Ironically, it was Merck (and Schering-Plough, its former Vytorin partner that is now owned by Merck) that was hammered for distortions when the scandal first erupted. Now, the Oxford researchers stand accused of questionable conduct. “The ‘breathless’ Oxford press release sent to media in advance of the presentation was highly misleading and resulted in many news stories that distorted the benefits of this therapy and minimized its risks,” Steve Nissen of the Cleveland Clinic Foundation writes us, adding that, among Vytorin patients, there was higher all cause mortality (24.6 percent versus 24.1 percent), more hemorrhagic strokes (45 vs. 37), and more cancer deaths (150 vs. 128). As CardioBrief puts it: “It’s a model of a press release that tries to manipulate the reader to adopt its view of the trial and ruthlessly suppresses all information and perspective that doesn’t support its view.”
Wall Street wags, meanwhile, view the results as a pleasant surprise, at least for Merck…

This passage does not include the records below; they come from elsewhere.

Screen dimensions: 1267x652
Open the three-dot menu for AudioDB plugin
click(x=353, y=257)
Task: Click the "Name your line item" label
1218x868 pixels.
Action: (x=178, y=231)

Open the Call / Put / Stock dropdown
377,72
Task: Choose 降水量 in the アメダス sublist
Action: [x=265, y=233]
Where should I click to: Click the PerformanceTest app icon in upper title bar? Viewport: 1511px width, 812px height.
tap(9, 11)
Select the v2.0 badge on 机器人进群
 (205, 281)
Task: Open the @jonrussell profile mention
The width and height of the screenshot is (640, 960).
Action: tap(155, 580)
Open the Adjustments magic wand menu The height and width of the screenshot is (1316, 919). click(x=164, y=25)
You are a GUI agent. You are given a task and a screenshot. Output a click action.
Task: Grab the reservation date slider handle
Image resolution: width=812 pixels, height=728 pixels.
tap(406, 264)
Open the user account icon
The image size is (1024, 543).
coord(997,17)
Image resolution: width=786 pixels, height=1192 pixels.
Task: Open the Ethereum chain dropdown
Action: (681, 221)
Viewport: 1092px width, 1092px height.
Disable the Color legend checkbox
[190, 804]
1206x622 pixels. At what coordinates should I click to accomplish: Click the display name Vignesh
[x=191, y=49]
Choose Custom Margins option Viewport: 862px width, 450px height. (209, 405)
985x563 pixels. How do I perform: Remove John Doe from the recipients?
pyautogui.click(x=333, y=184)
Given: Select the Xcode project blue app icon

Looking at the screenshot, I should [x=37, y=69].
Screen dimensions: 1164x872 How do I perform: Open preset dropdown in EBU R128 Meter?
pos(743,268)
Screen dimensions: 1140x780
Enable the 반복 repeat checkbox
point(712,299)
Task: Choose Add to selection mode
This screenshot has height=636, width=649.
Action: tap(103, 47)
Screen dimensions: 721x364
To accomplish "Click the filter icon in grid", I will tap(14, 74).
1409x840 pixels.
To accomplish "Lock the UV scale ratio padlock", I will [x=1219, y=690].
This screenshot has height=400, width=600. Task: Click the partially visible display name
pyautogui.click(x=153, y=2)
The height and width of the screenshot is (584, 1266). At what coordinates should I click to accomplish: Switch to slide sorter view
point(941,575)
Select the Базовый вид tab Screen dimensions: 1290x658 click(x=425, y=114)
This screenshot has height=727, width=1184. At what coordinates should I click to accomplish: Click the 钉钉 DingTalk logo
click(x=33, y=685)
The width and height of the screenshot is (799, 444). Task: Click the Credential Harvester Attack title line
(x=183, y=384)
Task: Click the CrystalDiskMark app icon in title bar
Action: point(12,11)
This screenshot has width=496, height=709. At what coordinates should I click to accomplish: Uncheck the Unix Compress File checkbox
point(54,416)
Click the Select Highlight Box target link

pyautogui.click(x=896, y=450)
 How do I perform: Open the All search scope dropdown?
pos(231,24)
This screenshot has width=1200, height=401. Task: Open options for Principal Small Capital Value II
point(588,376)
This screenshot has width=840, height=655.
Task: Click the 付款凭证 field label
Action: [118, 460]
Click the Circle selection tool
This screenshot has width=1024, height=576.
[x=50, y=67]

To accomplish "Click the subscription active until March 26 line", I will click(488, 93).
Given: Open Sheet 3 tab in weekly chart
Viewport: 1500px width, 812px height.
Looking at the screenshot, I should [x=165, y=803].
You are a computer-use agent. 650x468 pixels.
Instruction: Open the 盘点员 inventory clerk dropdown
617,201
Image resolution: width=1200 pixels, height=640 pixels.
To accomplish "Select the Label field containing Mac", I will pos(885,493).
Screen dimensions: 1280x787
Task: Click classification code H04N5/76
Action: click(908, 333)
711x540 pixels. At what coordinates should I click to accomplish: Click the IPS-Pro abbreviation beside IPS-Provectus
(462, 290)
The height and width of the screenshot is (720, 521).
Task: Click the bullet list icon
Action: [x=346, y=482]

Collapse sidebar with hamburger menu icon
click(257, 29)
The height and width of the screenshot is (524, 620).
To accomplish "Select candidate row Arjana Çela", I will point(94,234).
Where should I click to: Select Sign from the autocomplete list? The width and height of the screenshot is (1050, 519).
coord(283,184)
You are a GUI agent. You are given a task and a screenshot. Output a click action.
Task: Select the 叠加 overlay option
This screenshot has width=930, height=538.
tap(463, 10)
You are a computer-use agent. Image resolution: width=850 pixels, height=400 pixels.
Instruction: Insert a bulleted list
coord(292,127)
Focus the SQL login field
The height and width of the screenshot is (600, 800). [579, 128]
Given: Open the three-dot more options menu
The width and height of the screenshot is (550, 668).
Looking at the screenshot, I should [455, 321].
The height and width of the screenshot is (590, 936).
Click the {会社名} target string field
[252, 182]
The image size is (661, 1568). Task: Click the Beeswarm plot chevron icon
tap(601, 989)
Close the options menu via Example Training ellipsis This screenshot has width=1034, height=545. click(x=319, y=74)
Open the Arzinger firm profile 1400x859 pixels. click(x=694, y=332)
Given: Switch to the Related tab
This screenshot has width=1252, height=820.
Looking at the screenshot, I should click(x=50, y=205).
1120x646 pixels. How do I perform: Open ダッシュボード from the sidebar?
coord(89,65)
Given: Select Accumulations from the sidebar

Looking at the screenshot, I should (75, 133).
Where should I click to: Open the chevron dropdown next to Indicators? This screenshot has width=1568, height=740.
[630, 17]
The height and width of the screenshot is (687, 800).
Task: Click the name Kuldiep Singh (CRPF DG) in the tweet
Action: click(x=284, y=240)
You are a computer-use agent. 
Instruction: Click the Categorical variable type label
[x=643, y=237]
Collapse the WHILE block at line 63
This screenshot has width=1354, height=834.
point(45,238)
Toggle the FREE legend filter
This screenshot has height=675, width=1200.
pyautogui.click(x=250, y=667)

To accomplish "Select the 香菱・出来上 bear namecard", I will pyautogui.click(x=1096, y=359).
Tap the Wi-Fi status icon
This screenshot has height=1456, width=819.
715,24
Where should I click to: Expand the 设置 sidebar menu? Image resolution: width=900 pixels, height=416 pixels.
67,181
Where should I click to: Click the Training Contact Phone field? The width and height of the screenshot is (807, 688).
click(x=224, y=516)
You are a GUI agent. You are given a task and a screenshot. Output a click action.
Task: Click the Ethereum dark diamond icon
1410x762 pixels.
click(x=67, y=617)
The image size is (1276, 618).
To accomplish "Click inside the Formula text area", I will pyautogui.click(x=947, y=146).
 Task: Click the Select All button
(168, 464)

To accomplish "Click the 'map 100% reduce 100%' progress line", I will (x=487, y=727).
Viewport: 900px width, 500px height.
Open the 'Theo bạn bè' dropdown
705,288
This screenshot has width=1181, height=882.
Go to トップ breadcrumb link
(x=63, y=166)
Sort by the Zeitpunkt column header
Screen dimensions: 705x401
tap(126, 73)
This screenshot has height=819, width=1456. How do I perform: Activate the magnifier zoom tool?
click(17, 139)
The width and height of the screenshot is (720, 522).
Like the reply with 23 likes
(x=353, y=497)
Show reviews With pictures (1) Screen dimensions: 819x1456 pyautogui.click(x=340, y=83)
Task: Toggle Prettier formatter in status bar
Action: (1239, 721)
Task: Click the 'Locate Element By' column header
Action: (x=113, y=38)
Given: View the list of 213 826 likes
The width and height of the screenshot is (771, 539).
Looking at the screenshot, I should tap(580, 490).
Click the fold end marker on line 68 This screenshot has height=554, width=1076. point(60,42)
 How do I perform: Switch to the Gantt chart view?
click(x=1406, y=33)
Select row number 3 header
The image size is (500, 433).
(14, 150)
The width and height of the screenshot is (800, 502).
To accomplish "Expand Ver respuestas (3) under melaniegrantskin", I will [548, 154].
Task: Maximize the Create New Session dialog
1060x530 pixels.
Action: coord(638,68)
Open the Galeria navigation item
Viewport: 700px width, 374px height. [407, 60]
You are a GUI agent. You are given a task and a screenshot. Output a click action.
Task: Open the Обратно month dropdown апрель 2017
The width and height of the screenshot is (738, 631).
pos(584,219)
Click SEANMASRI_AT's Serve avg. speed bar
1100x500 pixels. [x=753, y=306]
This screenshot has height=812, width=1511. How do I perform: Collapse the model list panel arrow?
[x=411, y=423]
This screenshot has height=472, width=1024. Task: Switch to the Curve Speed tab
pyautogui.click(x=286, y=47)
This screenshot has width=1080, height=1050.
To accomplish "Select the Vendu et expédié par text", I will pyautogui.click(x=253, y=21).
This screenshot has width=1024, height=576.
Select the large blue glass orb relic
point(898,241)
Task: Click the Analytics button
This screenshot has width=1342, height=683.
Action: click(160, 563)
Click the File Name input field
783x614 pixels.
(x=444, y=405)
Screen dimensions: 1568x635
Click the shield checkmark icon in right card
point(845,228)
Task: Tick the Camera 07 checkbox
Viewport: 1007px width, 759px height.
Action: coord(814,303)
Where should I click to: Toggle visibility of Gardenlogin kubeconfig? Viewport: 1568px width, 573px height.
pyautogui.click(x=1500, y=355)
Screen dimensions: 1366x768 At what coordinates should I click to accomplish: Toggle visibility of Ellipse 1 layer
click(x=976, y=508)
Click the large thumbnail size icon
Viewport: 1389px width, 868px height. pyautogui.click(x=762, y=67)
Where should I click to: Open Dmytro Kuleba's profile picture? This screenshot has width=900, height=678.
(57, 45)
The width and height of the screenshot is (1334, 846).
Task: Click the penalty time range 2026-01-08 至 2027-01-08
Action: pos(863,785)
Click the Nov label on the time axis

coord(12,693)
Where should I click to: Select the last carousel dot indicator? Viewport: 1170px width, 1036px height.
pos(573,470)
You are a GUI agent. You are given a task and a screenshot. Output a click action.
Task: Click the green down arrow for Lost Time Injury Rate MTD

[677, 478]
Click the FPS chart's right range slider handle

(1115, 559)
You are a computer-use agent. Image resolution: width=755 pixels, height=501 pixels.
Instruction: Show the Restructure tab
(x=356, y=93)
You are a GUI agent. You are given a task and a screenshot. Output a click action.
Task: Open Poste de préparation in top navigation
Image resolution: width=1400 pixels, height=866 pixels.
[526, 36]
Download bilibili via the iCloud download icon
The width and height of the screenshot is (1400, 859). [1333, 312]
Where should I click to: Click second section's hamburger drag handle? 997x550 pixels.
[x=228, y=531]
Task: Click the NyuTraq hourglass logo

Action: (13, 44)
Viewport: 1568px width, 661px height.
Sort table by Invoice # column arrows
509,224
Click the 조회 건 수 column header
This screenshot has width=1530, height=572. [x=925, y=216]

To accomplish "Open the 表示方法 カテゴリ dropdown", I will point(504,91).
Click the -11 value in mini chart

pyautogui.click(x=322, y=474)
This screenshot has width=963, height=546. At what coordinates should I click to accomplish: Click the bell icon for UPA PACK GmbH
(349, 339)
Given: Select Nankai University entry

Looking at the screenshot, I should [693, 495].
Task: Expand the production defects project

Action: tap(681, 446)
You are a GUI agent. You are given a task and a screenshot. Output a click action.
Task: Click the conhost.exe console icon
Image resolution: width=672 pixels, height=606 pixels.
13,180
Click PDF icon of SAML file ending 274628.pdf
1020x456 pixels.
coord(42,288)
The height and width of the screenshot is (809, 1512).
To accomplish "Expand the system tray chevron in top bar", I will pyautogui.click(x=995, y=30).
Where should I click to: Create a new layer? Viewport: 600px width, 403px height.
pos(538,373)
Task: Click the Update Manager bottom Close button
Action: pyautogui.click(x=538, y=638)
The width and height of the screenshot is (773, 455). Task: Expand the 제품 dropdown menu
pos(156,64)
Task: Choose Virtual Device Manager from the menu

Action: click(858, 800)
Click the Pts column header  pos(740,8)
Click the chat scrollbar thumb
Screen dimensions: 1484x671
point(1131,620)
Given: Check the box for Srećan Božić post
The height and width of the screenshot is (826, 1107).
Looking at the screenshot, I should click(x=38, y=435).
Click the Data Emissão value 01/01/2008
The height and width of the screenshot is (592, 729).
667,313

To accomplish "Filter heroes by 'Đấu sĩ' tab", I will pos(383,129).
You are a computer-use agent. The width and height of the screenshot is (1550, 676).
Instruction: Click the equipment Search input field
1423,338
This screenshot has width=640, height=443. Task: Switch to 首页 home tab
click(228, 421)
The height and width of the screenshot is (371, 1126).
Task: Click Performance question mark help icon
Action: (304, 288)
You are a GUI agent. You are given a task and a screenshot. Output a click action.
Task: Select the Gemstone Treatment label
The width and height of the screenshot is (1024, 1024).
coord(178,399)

They “were about as good as they could have been,” writes Sanford Bernstein analyst Tim Anderson in a note. And Leerink Swann analyst Seamus Fernandez wrote in his own note that regulators will probably approve Vytorin for the additional indication. Nonetheless, the upside is likely to be modest, given that Vytorin was damaged by the scandal and faces a big challenge next year when generic Lipitor debuts. Even the results of Merck’s Improve-It trial, which directly compares Vytorin to simvastatin in patients with acute coronary syndrome, may not make much difference because the outcomes won’t be known until 2013, writes Deutsche Bank’s Barbara Ryan.